I will be the first to admit that I have had it good all of my life. My parents took us on vacations all the time; i got a junker car for my sixteenth birthday to experience all the tickets and wrecks one could manage with. my parents were supportive of my cheerleading, drama, newspaper editing, trumpet playing, sterling scholar and internships- many of which they backed me financially in, and i assure you it wasn’t cheap! i was always encourage to go after what i wanted, and because of that i experienced many, many wonderful things in my school years.
However, I was NOT one of the kids who recieved treats or payment for good grades. My parents were very proud of me for my good grades, but other than their enthusiasm, i recieved no payment. i was always told that my schooling was for ME. If i messed around and got bad grades, it was my butt that would pay; not theirs. I was told at a young age that i would be responsible for funding my college, and this always pushed me to do well in school, no matter how many extracurriculars i had going on. I also had a part-time job from the time i was fifteen. Though my parents bought my car and paid for my insurance, i was in charge of paying for gas, lunches, movies and the teenage extras we all have.

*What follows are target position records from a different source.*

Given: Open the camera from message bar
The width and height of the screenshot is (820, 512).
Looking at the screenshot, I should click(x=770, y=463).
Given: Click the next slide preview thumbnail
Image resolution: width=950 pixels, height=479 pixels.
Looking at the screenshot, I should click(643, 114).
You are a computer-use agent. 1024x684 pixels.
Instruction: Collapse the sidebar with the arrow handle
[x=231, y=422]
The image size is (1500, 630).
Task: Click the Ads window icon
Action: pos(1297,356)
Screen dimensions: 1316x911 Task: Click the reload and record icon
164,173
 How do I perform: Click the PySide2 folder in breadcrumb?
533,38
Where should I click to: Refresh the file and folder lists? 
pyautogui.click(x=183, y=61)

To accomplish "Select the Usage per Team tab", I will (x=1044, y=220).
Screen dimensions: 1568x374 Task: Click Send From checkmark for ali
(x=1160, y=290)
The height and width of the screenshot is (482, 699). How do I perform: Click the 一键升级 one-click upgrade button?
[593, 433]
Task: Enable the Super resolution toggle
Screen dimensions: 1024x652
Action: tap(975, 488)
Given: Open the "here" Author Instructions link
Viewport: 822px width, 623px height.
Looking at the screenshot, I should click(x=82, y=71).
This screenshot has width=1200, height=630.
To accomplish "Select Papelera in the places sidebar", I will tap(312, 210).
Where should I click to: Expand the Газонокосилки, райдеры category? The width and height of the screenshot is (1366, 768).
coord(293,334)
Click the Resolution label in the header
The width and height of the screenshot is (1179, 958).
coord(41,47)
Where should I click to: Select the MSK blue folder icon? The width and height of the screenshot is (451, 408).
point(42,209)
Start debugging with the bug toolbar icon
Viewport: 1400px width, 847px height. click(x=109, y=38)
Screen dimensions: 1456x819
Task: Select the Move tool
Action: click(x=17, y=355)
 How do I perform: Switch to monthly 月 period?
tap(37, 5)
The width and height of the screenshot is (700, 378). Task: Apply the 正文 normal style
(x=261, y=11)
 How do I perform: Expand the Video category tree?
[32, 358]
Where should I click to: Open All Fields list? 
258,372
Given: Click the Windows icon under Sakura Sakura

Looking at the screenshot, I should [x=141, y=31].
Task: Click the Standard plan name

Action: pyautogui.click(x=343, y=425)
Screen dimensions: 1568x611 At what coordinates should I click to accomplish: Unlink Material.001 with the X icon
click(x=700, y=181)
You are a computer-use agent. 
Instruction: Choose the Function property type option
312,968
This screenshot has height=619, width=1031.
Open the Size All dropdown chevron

upon graduation i recieved an excellent scholarship and am now attending college to become a travel agent. i pay for my rent, gas, student fees, books, food and everything except my insurance with a full time job. i never feel cheated by my parents not paying for my schooling; on the contrary, i feel that they gave me a precious gift by showing me what it means to work and allowing me the pride one feels when they accomplish something for and by themselves.
i still go on vacations with my parents. i live seven hours away from home and rarely visit, but when i do i go home and swim in our pool, go ride our 4- wheelers, camp in our new toy hauler and accompany my family on cruises and camping trips. My parents could have afforded to spoil me in every way, and i think a part of them wanted to. I am spoiled, but in a different way than having every material desire at the snap of a finger: I am spoiled by the love and support of parents who are proud of me and know that their child is an adult who is capable of making it on her own. I am accomplishing something that neither of my parents did: going to college. And you know what? As i sit writing this, after an eight hour graveyard shift and preparing for a class in a few hours, i feel great.